Copy the data exactly from the line that contains "1200x675 pixels." through the line that contains "The height and", keeping both end lines and leaving out everything else.
○ ○ ○ ○ ○
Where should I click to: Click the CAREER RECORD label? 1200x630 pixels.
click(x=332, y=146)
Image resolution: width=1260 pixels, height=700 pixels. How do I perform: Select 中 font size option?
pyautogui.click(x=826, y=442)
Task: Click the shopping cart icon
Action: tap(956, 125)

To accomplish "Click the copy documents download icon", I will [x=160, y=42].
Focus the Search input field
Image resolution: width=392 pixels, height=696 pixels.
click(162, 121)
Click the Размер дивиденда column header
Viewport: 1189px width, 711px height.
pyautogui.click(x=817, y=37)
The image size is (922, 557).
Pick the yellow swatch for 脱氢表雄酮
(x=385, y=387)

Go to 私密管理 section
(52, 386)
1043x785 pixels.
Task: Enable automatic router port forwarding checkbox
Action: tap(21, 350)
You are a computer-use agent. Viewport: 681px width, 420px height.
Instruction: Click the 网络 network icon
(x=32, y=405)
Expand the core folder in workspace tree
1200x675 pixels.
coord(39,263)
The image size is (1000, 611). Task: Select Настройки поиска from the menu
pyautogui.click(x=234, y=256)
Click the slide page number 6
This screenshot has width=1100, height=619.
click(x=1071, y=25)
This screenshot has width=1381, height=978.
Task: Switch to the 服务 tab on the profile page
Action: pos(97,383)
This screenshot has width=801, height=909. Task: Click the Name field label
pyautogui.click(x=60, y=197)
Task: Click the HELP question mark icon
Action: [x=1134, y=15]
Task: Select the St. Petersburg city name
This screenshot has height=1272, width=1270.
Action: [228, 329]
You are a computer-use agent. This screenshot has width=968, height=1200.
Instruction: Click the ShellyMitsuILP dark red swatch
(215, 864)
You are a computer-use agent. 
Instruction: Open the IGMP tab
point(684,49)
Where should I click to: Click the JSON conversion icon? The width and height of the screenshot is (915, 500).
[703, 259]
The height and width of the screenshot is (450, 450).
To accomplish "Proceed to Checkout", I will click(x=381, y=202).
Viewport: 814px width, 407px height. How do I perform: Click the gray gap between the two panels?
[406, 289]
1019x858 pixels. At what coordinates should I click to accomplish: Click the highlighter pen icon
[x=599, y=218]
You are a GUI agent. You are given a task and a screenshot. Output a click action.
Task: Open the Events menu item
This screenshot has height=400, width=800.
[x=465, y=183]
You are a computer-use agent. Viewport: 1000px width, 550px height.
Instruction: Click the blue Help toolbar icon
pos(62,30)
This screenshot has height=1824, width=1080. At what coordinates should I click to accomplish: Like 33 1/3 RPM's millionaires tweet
○ ○ ○ ○ ○
» RESPONSE FOR THIS EXERCISE:
1200x675 pixels.
coord(39,263)
The image size is (1000, 611). Task: Select Настройки поиска from the menu
pyautogui.click(x=234, y=256)
Click the slide page number 6
This screenshot has width=1100, height=619.
click(x=1071, y=25)
This screenshot has width=1381, height=978.
Task: Switch to the 服务 tab on the profile page
Action: pos(97,383)
This screenshot has width=801, height=909. Task: Click the Name field label
pyautogui.click(x=60, y=197)
Task: Click the HELP question mark icon
Action: [x=1134, y=15]
Task: Select the St. Petersburg city name
This screenshot has height=1272, width=1270.
Action: [228, 329]
You are a computer-use agent. This screenshot has width=968, height=1200.
Instruction: Click the ShellyMitsuILP dark red swatch
(215, 864)
You are a computer-use agent. 
Instruction: Open the IGMP tab
point(684,49)
Where should I click to: Click the JSON conversion icon? The width and height of the screenshot is (915, 500).
[703, 259]
The height and width of the screenshot is (450, 450).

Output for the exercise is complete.